Board of Directors’ Review 2012
Revenue in 2012 increased 2% to EUR 2,240.9 million (2011: EUR 2,207.2 million) supported by favorable currency exchange. Revenues in local currencies and excluding acquisitions remained stable. Operative EBIT decreased 2% to EUR 154.1 million (157.3) with a margin of 6.9% (7.1%).

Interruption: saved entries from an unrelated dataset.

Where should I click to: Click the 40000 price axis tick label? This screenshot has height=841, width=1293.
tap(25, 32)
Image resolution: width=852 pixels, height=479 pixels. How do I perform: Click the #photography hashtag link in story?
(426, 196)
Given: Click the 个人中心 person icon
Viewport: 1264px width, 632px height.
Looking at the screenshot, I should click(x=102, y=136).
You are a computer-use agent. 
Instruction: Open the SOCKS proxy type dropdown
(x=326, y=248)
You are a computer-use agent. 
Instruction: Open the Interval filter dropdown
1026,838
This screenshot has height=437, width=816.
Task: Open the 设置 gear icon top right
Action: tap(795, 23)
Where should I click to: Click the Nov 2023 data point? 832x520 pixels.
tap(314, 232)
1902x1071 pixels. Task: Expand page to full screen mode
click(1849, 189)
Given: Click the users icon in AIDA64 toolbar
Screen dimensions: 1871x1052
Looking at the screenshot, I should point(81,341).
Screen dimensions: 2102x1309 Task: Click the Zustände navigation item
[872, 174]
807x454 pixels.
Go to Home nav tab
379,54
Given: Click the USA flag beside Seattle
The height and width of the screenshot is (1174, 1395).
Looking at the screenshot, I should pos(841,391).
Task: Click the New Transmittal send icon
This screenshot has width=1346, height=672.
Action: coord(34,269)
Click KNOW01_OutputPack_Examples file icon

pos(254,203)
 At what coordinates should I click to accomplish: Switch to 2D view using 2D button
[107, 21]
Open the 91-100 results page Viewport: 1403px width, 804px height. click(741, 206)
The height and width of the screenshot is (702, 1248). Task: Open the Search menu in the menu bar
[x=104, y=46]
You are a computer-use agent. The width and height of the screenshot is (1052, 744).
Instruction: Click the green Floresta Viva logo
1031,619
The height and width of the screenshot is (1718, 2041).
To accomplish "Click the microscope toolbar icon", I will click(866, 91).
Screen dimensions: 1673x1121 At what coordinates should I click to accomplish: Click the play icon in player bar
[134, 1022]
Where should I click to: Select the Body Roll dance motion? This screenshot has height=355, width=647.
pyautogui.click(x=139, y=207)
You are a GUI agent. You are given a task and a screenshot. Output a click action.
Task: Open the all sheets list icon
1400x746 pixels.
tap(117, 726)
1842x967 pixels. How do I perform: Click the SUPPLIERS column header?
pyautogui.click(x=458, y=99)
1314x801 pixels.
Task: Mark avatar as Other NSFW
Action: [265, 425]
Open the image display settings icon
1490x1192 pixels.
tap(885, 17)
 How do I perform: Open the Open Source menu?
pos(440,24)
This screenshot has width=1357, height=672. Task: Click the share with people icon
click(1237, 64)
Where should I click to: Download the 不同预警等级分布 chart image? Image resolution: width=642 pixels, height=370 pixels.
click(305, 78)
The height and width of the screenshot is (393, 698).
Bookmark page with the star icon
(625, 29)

Earnings per share were reduced to EUR 0.11 (0.89). Non-recurring items, related to the Fit for Growth restructuring program, to the divestment of Kemira’s food and pharmaceuticals businesses and to the streamlining of Kemira’s operations had EUR 0.66 negative impact on the EPS. Operative earnings per share decreased 13% to EUR 0.77 (0.89) mainly due to lower net profits of the specialty TiO2 producer JV Sachtleben, of which Kemira owns 39%. The result of JV Sachtleben was negatively impacted by higher raw material cost and a significant slowdown in titanium dioxide demand. The Board of Directors proposes a cash dividend of EUR 0.53 per share, equaling a total of EUR 81 million.
|KEY FIGURES AND RATIOS|
|EUR million||Jan–Dec 2012||Jan–Dec 2011|
|Operative EBIT, %||6.9||7.1|
|Share of profit or loss of associates||11.2||31.0|
|Financing income and expenses||-15.7||-20.9|
|Profit before tax||27.2||168,4|
|Operative EPS, EUR||0.77||0,89|
|Cash flow after investing activities||71.8||115.3|
|Equity ratio, % at period-end||53||51|
|Gearing, % at period-end||40||38|
|Personnel at period-end||4,857||5,006|
|* 12-month rolling average (ROCE, % based on the reported EBIT).|
Definitions of key figures are available at www.kemira.com. Comparative 2011 figures are provided in parentheses for some financial results, where appropriate. Operating profit, excluding non-recurring items, is referred to as Operative EBIT. Operating profit is referred to as EBIT.